# Notebook for data preparation

A.A. 2022-2023 - HUMAN DATA ANALYTICS

Authors:
* Mattia Brocco
* Brenda Eloisa Tellez Juarez

In the following notebook the pipeline for data import, preprocessing and storage (using `.parquet` format) is presented.

In [1]:
from google.colab import drive
drive.mount("/content/drive")

#%cd /content/drive/MyDrive/Environmental-sounds-UNIPD-2022

In [3]:
import os
import sys
import torch
import librosa
import matplotlib
import numpy as np
import pandas as pd
import seaborn as sns
import tensorflow as tf
from librosa import display
from scipy.io import wavfile
from tensorflow import keras
import IPython.display as ipd
import matplotlib.pyplot as plt

from sklearn.metrics import confusion_matrix
from sklearn.metrics import classification_report

import evaluation
import CNN_support as cnns
from gng import GrowingNeuralGas

%load_ext autoreload
%autoreload 2

In [4]:
#reading the csv file
data = pd.read_csv('./data/meta/esc50.csv')
data.head()

Unnamed: 0,filename,fold,target,category,esc10,src_file,take
0,1-100032-A-0.wav,1,0,dog,True,100032,A
1,1-100038-A-14.wav,1,14,chirping_birds,False,100038,A
2,1-100210-A-36.wav,1,36,vacuum_cleaner,False,100210,A
3,1-100210-B-36.wav,1,36,vacuum_cleaner,False,100210,B
4,1-101296-A-19.wav,1,19,thunderstorm,False,101296,A


### 2. Data import & preprocessing
With the aim of replicability, the whole pipeline is implemented with the use of `np.random.seed()`.

In [5]:
# DATA AUGMENTATION

#np.random.seed(42)
#indexed_samples = np.random.choice(X.shape[0], size = 10000, replace = True)
np.random.seed(101)
randn_seeds = np.random.choice(len(data), size = len(data), replace = False)

aug_iterations = 7

new_X = []
#new_X2 = []
new_y = np.zeros(shape = (aug_iterations*len(randn_seeds), 1))

input_length = 220500
row_count = 0
for i in data.index:

    sample, sr_sample = librosa.load("./data/audio/{}".format(data.loc[i, "filename"]),
                                     sr = 44100)
    # Min-max scaler [0, 1]
    sample = (sample - sample.min()) / (sample.max() - sample.min())

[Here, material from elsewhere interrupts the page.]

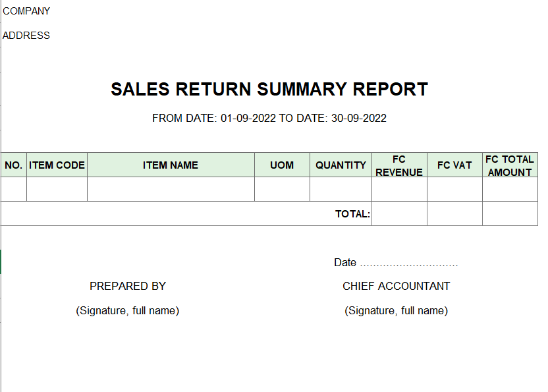The image size is (548, 392).
Task: Click empty cell under QUANTITY
Action: (341, 189)
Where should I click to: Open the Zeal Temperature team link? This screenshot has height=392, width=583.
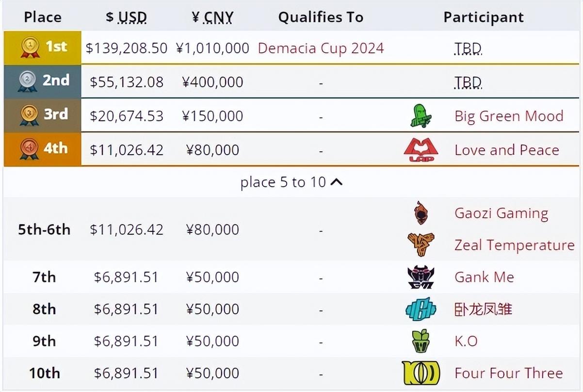pos(514,245)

    if len(sample) > input_length:
        sample = sample[:input_length]
    else:
        sample = np.pad(sample, (0, max(0, input_length - len(sample))), "constant")

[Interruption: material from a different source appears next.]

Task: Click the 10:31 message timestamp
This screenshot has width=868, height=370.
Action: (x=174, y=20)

    for n in range(aug_iterations):
        
        if n == 0:
            # NOISE INJECTION
            np.random.seed(randn_seeds[i])
            noise = np.random.randn(len( sample ))
            augmented_data = (sample + 0.005 * noise)

        elif n == 1:
            # TIME SHIFT: right shift
            augmented_data = np.roll(sample, 22050)

        elif n == 2:
            # PITCH SHIFT: shift down by 3
            augmented_data = librosa.effects.pitch_shift(y = sample, sr = sr_sample,
                                                         n_steps = 3)
        elif n == 3:
            # PITCH SHIFT: shift down by -3
            augmented_data = librosa.effects.pitch_shift(y = sample, sr = sr_sample,
                                                         n_steps = -3)
        elif n == 4:
            # SPEED SHIFT: faster
            augmented_data = librosa.effects.time_stretch(y = sample, rate = 1.25)
            augmented_data = np.append(augmented_data,
                                       np.zeros(shape = len(sample) - len(augmented_data)))
        elif n == 5:
            # SPEED SHIFT: slower (returns longer array)
            augmented_data = librosa.effects.time_stretch(y = sample, rate = 0.8)
            augmented_data = augmented_data[:len(sample)]

        else:
            # KEEP NORMAL SAMPLE
            augmented_data = sample

        new_instance = librosa.feature.mfcc(y = augmented_data, sr = sr_sample,
                                            hop_length = 512, n_mfcc = 60)
        
        """
        For the CNN, the input is composed of three channels
        stacked together as follows (commented lines).
        """
        #new_MFCC = librosa.feature.mfcc(y = augmented_data, sr = sr_sample,
        #                                hop_length = 512, n_mfcc = 60)
        #new_chromagram = librosa.feature.chroma_stft(y = augmented_data, sr = sr_sample,
        #                                             hop_length = 512, win_length = 1024,
        #                                             n_chroma = 60)
        #new_delta = librosa.feature.delta(new_MFCC)
    
        #new_instance = np.dstack((new_MFCC, new_chromagram, new_delta))

    
        new_X += [new_instance]
        #new_X2 += [new_instance2]
        new_y[row_count] = data.loc[i, "target"]
        
        row_count += 1
        
    
new_X = np.array(new_X)
#new_X2 = np.array(new_X2)



In [6]:
new_X.shape, new_y.shape

((14000, 60, 431, 3), (14000, 1))

In [8]:
# Reduce float precision in order to decrease the size of the files
new_X = new_X.astype(np.float32)

In [2]:
def data_to_parquet(arr, name):
    """
    Whether it is for the CNN or the RNN,
    this function provides a flattening of all the 
    dimensions of the array except the first
    (number of samples).
    
    When required, the files are then imported
    via the 'pandas' library and prperly reshaped.
    """
    if len(arr.shape) > 2:
        arr2 = arr.reshape(arr.shape[0], -1)
        arr2 = pd.DataFrame(arr2)
    else:
        arr2 = pd.DataFrame(arr)

    arr2.columns = [str(c) for c in arr2.columns]
    arr2.to_parquet(os.getcwd() + f"/data/{name}.parquet")
    

data_to_parquet(new_X, "X_CNN_60x431x3_7times")
data_to_parquet(new_y, "y_CNN_7times")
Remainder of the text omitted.